(Page extract Opens)
Dr. Liliana Guerrero
Butler School of Music.
University of Texas, Austin
Austin, Texas
During Dr. Liliana Guerrero’s year as a Teaching Artist for the Austin Opera, she went to local elementary schools to introduce students to the concept of opera by telling them stories, singing some arias and explaining the artform. The program was well-received, but she wanted to make it available to a larger audience. “Austin is known as the ‘live music capital of the world,’ but we have what I call ‘arts deserts,” she explains. “Some communities in our larger metropolitan area don’t have access to quality children’s music programming.”
Guerrero and a colleague wrote a grant proposal and secured over $14,000 in funding to start Meet the Opera, a free six-week series of workshops for kids, presented at local libraries, that teach them about opera. “We were able to serve hundreds of children by bringing the magic of opera from downtown to right around the corner,” she says.
Kids were able to make sounds on tubas, create props, and learn choreographed songs and dances. “As a child of immigrants, I didn’t know what opera was, and I didn’t have access to it as a child,” she explains. “I knew that if kids could see someone who looked like them doing this type of music, they would fall in love. And they did! We’ll be back at the library this summer, and I can’t wait.”
The University of Texas — Austin is a Hispanic-serving institution, and Guerrero takes her mentoring responsibilities very seriously. “Latinas make up 1% of all full-time college faculty in the United States,” the Assistant Professor of Voice says. “I am often the only in the room – the only woman, the only Latina, the only young person. It is my duty to show my students how to move in spaces they’ve never been in with dignity, grace and compassion. I am honored to connect with my students who have similar backgrounds, especially those of us who are ‘culture straddlers,’ known in Spanish as ‘ni de aquí, ni de allá.’”
(Page extract Closes)
(Material supplied Opens)
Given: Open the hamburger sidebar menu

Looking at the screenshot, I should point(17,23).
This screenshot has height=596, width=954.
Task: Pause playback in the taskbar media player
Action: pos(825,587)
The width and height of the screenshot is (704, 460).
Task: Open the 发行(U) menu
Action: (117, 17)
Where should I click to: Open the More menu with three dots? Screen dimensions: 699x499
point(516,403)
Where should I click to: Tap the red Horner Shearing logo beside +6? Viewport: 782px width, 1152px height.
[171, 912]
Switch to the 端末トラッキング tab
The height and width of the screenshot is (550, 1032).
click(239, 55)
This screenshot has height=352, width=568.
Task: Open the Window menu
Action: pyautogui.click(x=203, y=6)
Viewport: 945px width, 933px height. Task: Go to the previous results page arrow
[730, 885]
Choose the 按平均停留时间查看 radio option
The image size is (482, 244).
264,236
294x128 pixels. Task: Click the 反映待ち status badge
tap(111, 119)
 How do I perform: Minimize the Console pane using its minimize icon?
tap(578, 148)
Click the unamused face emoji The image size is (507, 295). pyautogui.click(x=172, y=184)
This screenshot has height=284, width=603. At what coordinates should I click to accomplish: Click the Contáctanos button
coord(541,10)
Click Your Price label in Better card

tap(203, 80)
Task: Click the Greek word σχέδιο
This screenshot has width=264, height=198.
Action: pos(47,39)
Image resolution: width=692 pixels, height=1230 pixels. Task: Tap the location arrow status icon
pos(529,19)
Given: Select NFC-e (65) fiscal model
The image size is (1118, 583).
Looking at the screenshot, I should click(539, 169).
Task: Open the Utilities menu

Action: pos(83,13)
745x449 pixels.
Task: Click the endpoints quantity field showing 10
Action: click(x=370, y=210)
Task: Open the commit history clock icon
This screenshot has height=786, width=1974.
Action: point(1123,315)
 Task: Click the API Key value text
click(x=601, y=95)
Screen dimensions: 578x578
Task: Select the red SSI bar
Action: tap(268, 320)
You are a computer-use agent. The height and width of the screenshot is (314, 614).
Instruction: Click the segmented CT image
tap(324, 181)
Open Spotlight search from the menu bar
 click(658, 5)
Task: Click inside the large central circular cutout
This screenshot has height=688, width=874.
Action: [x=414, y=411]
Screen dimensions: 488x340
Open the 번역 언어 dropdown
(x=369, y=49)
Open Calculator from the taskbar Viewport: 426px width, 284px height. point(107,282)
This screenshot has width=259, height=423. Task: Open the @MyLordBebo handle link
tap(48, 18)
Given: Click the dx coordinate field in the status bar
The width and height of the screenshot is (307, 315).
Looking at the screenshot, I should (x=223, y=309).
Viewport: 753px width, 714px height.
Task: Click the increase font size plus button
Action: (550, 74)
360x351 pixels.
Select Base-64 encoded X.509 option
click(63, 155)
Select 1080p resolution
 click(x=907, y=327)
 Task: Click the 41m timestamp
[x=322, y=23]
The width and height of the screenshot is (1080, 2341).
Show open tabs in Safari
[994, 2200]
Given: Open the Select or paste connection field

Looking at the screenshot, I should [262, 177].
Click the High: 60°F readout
(Material supplied Closes)
**Exercise requirements:**
a) In the profile of Liliana Guerrero, rewrite the paragraph beginning "Guerrero and a colleague wrote a grant proposal" as a short bulleted list that keeps its main facts.
b) According to the profile of Liliana Guerrero, what share of all full-time college faculty in the United States do Latinas make up?
c) Write the next part of the profile of Liliana Guerrero, picking up after its final sentence.

**Answers by item:**
a)
- Guerrero and a colleague wrote a grant proposal and secured over $14,000 in funding.
- The money started Meet the Opera, a free six-week series of workshops that teach kids about opera.
- The workshops were presented at local libraries.
- According to Guerrero, the program served hundreds of children by bringing opera from downtown to neighborhoods closer to home.

b) Latinas make up 1% of all full-time college faculty in the United States.

c)
Guerrero is passionate about the intersection of music and social justice. Around 2017, she co-founded a grassroots performing arts collective in Chicago that focused on themed fundraising concerts. “We raised money for organizations including Chicago Books to Women in Prison, Chicago NOW and Girl Forward. I believe in the power of music to affect change, and I believe that the music of our time tells us the story of who we are,” she says proudly.
She regularly commissions and premieres works by marginalized composers so her students can feel seen and heard in their music education curriculum. “My students are Black and brown and queer and trans, and I want them to see that they have a place in this story,” she exclaims. “It’s essential to me that I lead by example, that I lift while I climb, and that my students feel empowered by the stories we highlight in the classroom.”
As a result, Guerrero has presented clinics nationally on how to use music to create civic engagement opportunities for students. “This spring I will be recording my debut album and the repertoire is all music by Latinas, including a commission for my grandmother,” she says. “You can’t be what you can’t see!”